We have logins on our site, but we’re not a bank or anything. We’re not really protecting any secret data. Does this really matter?

That may be, but users often re-use their passwords. So the password they use to login to your support portal is also the password they use for their email account, their social media, and/or their banks. You don’t want to be responsible for a user getting their identity stolen because an attacker gained access through your website.

How could they get our user database?

Most often its through a technical flaw like SQL Injection or unprotected backups.

It could also be stolen by a current or former employee, or an employee could be tricked into providing access through a social engineering attack.

Once they steal the database, they can start working at guessing passwords. Your “user is locked out after three failed attempts” feature is now irrelevant, because the attacker is going straight at a local copy of your database and not running through your application code.
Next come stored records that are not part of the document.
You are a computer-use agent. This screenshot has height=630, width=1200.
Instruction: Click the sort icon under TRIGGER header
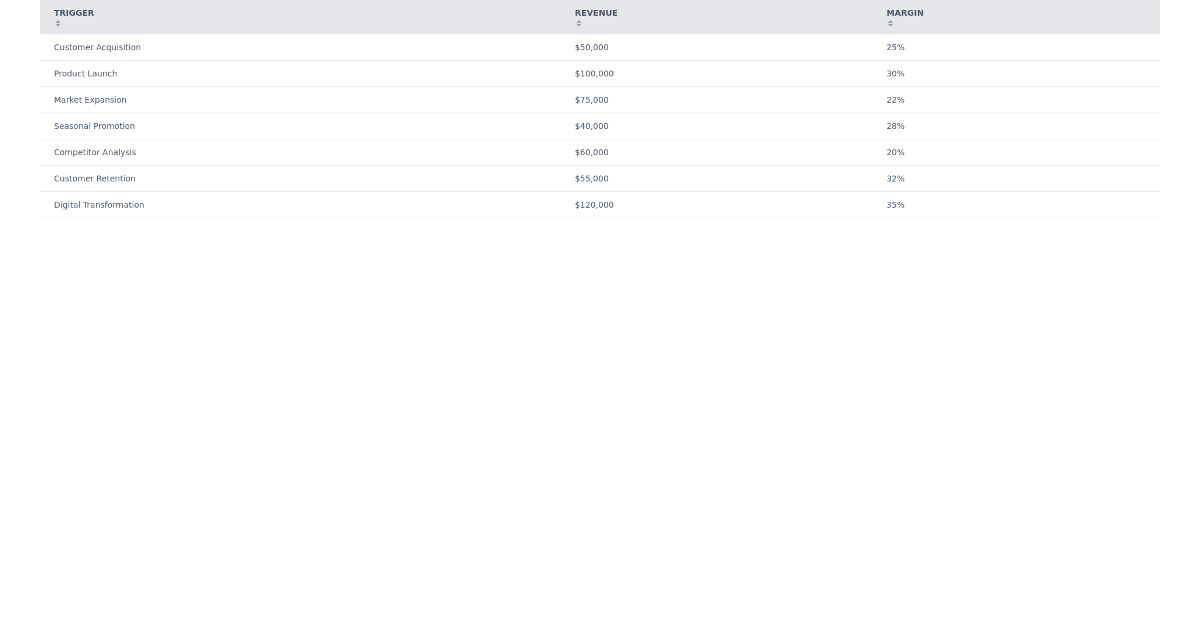point(58,22)
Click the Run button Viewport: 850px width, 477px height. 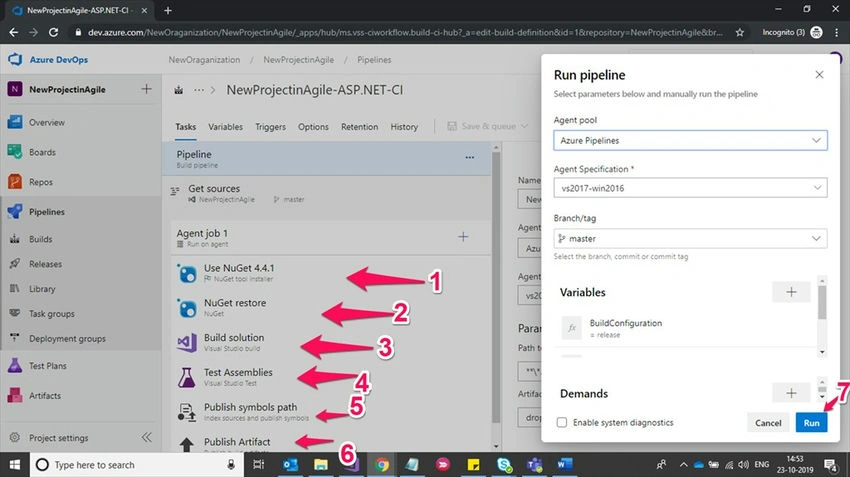click(x=812, y=423)
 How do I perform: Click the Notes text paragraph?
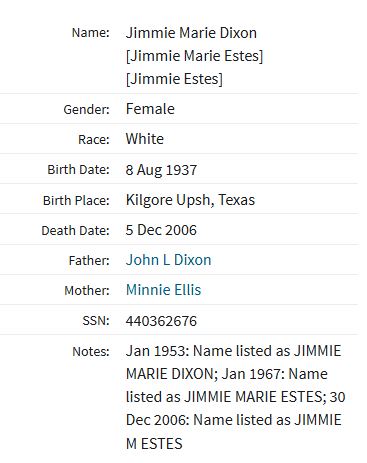(235, 397)
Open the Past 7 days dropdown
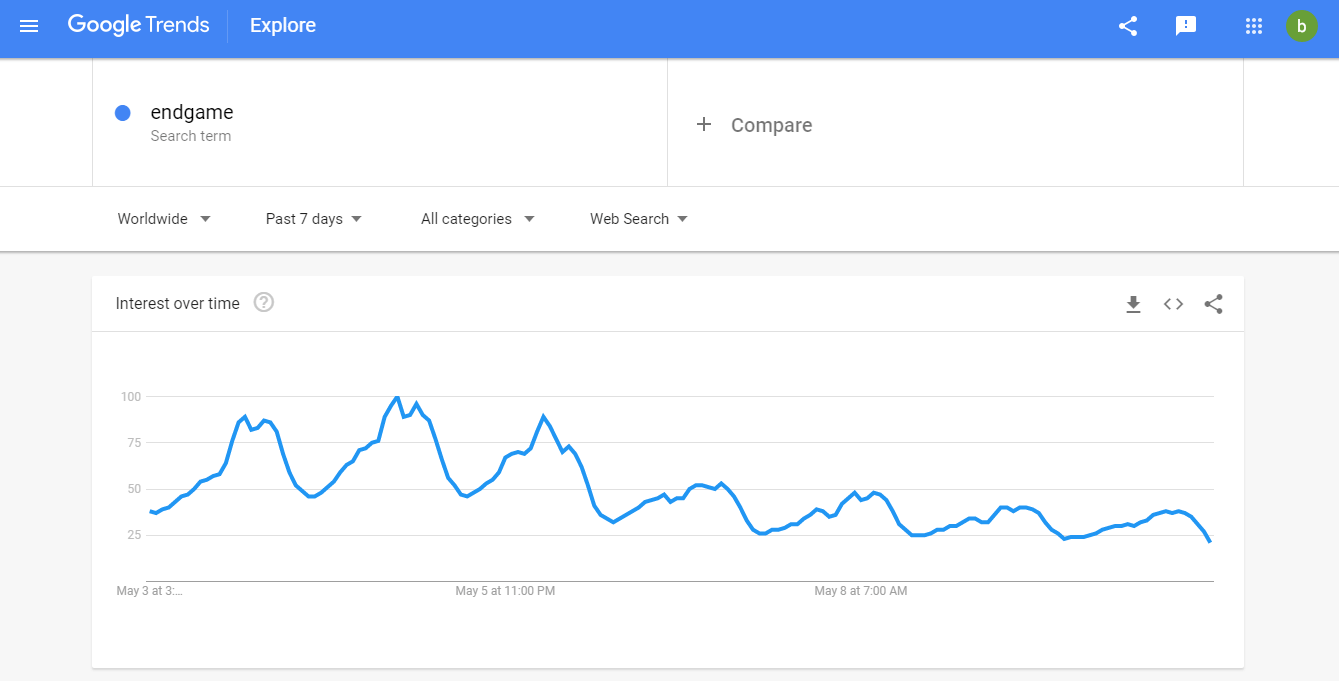Viewport: 1339px width, 681px height. click(x=313, y=219)
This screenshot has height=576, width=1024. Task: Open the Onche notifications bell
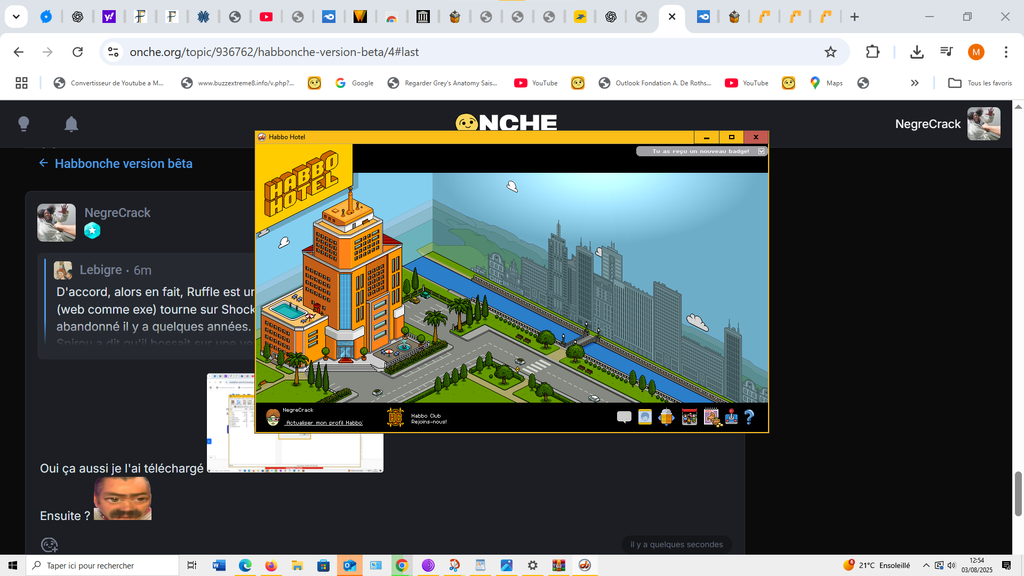point(71,124)
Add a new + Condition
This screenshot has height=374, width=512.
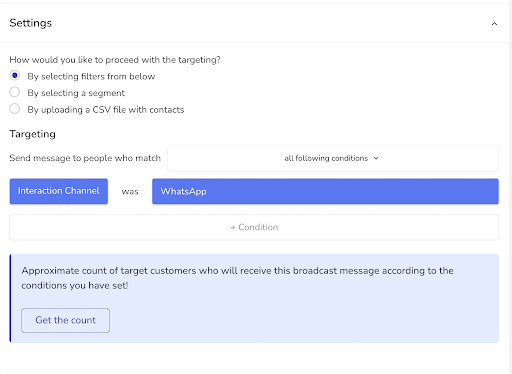pos(254,227)
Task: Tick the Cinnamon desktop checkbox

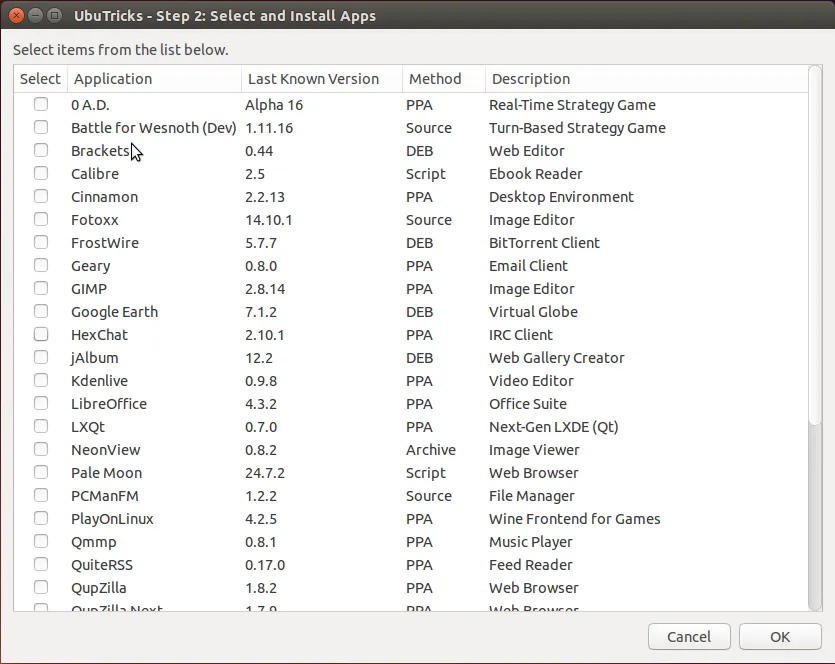Action: [x=41, y=197]
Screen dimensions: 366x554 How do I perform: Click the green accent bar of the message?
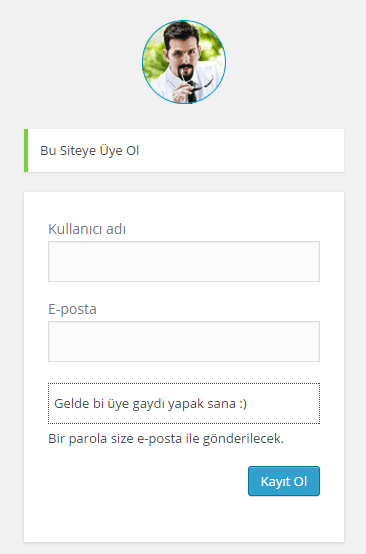26,151
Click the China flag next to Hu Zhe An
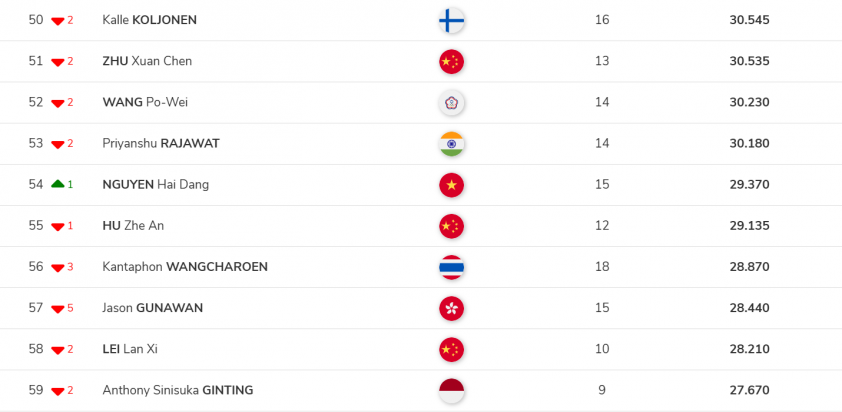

But that will take a long time, right?

Ideally.

However, when users choose common or short passwords, it’s much easier for the attacker to guess. But thats a conversation for another time.

But this brings up why its important to choose a good hashing process. Some hashing processes are fast, and allow an attacker to guess thousands of passwords per second. With specialized hardware they can guess even more.

But other password hashing techniques are specifically designed to be slow, and/or difficult to run on that specialized hardware. PBKDF2 and BCrypt are commonly used because they offer a variable “work factor” that can configure how long the hashing process takes.

With these, it can take hundreds of years of computing time to break a sufficiently long password.

OK, that sounds great. But when I store the passwords encrypted, I can work out what it is and tell the user when they forget. What do I do now if I can’t get the original password?

You’re right that can’t do this with hashing. And you shouldn’t be emailing passwords around anyway.

Instead you’ll have to email the user a link with a reset token.

This also means you’ll want to validate the user has control over the email address they provide during signup. An email verification needs to be part of the signup flow.